Author: ROBERT GROTH
Publisher: PRENTICE HALL PTR (ISBN 0-13-756412-0)
This new book on the hot technology of data mining is the third release in “The Data Warehousing Institute Series from Prentice Hall PTR”. DWI has made a valuable and timely choice of subjects
for its first book to branch out into the various data-warehouse-related disciplines. Although, strictly speaking, data mining is really only indirectly related to data warehousing, Groth devotes
appropriate attention to how the two technologies can and do work well together.
As Groth points out in this book, “heart” of the data mining process is in data preparation, and the primary benefit data warehousing brings to data mining is in this area. Business professionals
who may be tempted (either independently or with the assistance of a consultant) to assume that quick benefits can be derived by pointing a data mining “tool” at a bunch of customer or
transaction data should heed Groth’s words before proceeding any further. Nuggets found in this book, such as “[Data preparation] can take the bulk of the time in the data mining process” prove
that the author has been in the trenches (the mines?), and can help to set reasonable expectations upon embarking into this new frontier.
The book strikes an excellent balance between technical background and business application, describing the theoretical basis of what goes on inside data mining software neural networks, linear
regression, confusion matrices–all the way up to how real products can be used to solve real business problems. Groth reviews the methods and processes followed in a typical mining project, and
presents several case studies in assorted industries. Especially enlightening are detailed descriptions of three representative data mining software products (the vendor of one, DataMind, happens
to provide Groth’s day job), the data mining marketplace and trends, and intelligently-categorized listings of many vendors of data mining and related software.
A very-well-intentioned bonus is a CD containing demo versions of the three data mining products described in the text. There are some complicating factors however;the demo versions of DataMind and
Predict function under Microsoft Office 95, but not with Office 97. The demo of KnowledgeSeeker supplied by the vendor to the publisher is an expired version, so it won’t work anywhere. I was able
to request and receive a demo version of DataMind from the vendor which works fine under Office 97. The DataMind demo, which has a 100-record limit, was enjoyable and informative to work with. The
interface is very intuitive, and the test data provided can be edited to create different “training sets”. This capability coupled with DataMind’s features for explaining its results, provided a
highly-interactive method for getting an idea about how the program “ticks”.

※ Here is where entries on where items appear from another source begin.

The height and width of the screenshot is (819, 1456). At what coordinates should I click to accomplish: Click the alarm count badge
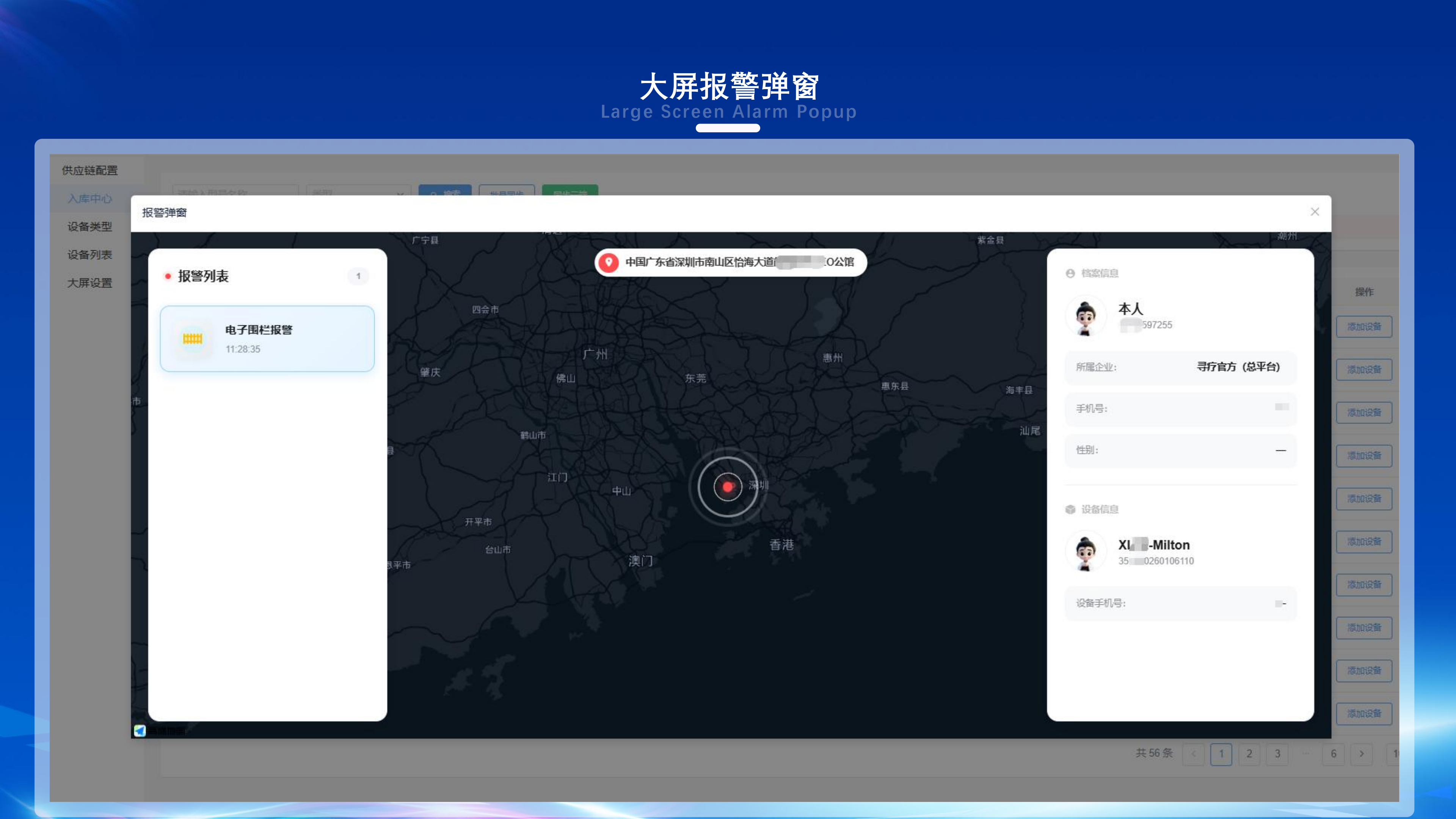(358, 276)
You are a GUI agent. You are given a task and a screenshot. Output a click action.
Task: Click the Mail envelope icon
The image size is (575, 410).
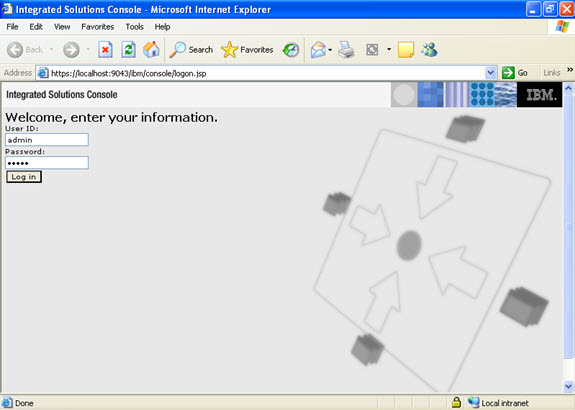tap(318, 50)
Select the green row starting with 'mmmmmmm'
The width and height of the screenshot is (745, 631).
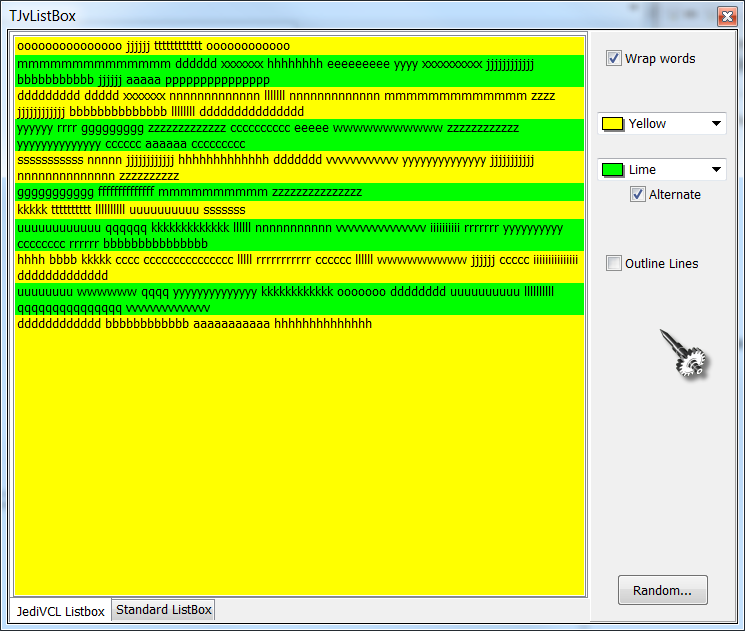click(x=200, y=71)
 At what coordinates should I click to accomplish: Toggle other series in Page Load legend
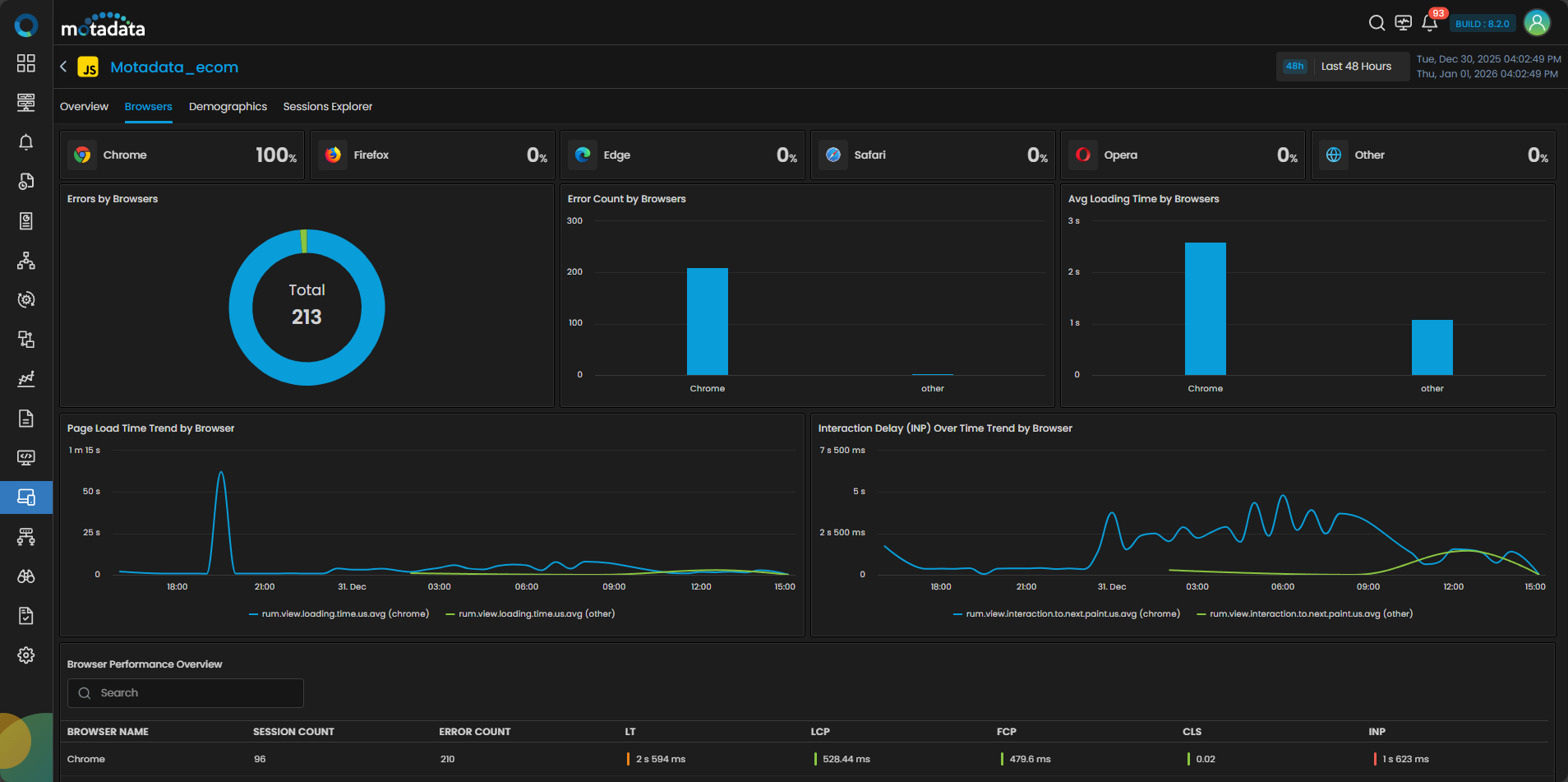530,614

There are a few areas however where the excellent overall quality of the book is compromised in the details. For example, “data diagrams”, which describe examples of related data structures used
for mining, appear similar to IDEF1X data models, but cardinalities are often confusing at best. (A Sales_Transaction has many Customers? A Customer has one Sales_Transaction? We hope not.) Also,
the strong correlation between the amount of data available for building–“training”–a model in a data mining study, and the quality of the resulting model, was apparently not worth a mention.
Then there is one of this reviewer’s pet peeves: the dreaded “withdrawl” from a checking account. Even the spell checker in MS Word catches that one.
But all in all, Data Mining: A Hands-on Approach for Business Professionals is an excellent introductory resource for the topic. Its timely coverage of techniques, issues, trends, vendors and
products should prove quite worthwhile for business professionals evaluating the potential of data mining, as well as for the technical professionals who support them.